The Bicycle and Pedestrian Master Plan will have a few different components that ultimately will help the City facilitate improvements to the streets and sidewalks of Kingston. Barton & Loguidice was hired as a consultant to assist City staff in conducting research and analyzing the current status of Kingston’s network of transportation. According to Emily Flynn, “[Barton & Loguidice] is an experienced engineering firm that will help us create this plan with data collection, public outreach, and the plan creation. We had eight qualified proposals and B&L won with a scoring rubric, and they excelled during the interview.” A lot of detailed data will be collected for the consultant to create a report of the current status of Kingston’s streets, and give recommendations on what needs to be or should be worked on.

The existing structure of streets and sidewalks will be looked at first. The city will look for gaps in sidewalks, and where it is not safe to walk or bike, such as on a busy street that offers pedestrians and cyclists little or no protection from regular traffic. ADA compliance is another important factor that will be considered when analyzing and developing a report for the Master Plan. Areas that do not offer support for the disabled will be noted. An important overarching feature of improving non-motorized transportation in Kingston will be the level of service our streets offer for non-motorists. Level of service refers to how comfortable a person feels in a space. If there is a busy road that offers no bike lane or sidewalk, that level of service will be low because people would not feel comfortable walking or biking right next to fast moving traffic. An example of a street with a high level of service would be a street that has a designated bike lane and protective sidewalk. This street would also provide a lot of access to shops, restaurants, and public spaces that can be accessed without a vehicle.

There will also be a public outreach component that allows for the public to weigh in on what work should be done to improve the streets of Kingston. Emily commented, “We haven’t developed all the details of the public outreach yet but I’m sure it will include a formal public meeting, electronic and paper surveys, and pop-up outreach events. It may include focus group conversations and tabling at community events.”

The Pedestrian and Bicycle Master Plan might also advocate for better education and better safety laws that make it easier for vehicles and bicyclists to share the road harmoniously. Currently, there is not enough required education for motorists on how to share the road with bicyclists. This includes sharing lanes, giving right of way and signaling.
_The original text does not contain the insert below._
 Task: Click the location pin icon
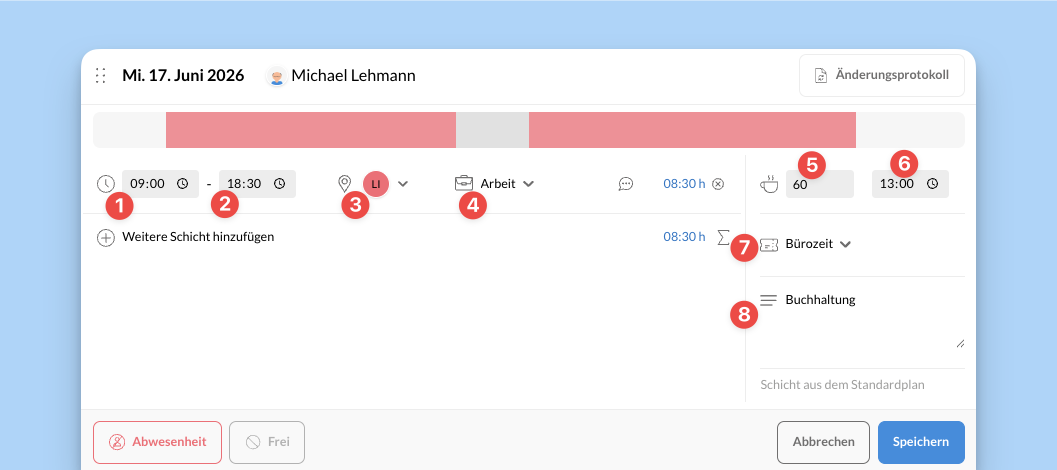coord(344,183)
Bicyclists also should have more education on sharing the road with other vehicles in order to create a safe environment for both modes of transportation. Following stop signs and traffic lights, and signaling properly would improve the flow of traffic and reduce safety concerns.

 

What happens after the Master Plan is completed?

According to Flynn, the Master Plan will take at least a year and a half to be fully executed. Part of the plan will be to initially decide which projects have more priority over others, and those with higher priority will be worked on first. Not only will this plan improve the way we move around Kingston, it can also be used to create programming opportunities, such as encouragement programs. These types of programming will encourage people to use the newly developed systems of streets and sidewalks and consider incorporating them into their regular travels around the city. 

Kingston’s Pedestrian and Bicycle Master Plan will be a great effort to improve transportation conditions in the city, and when completed it can be a model for other urban areas to reference when considering improvements in urban planning. This plan is a continuation of Kingston’s efforts to make healthier lifestyle choices more accessible, and efforts to reduce environmental impact.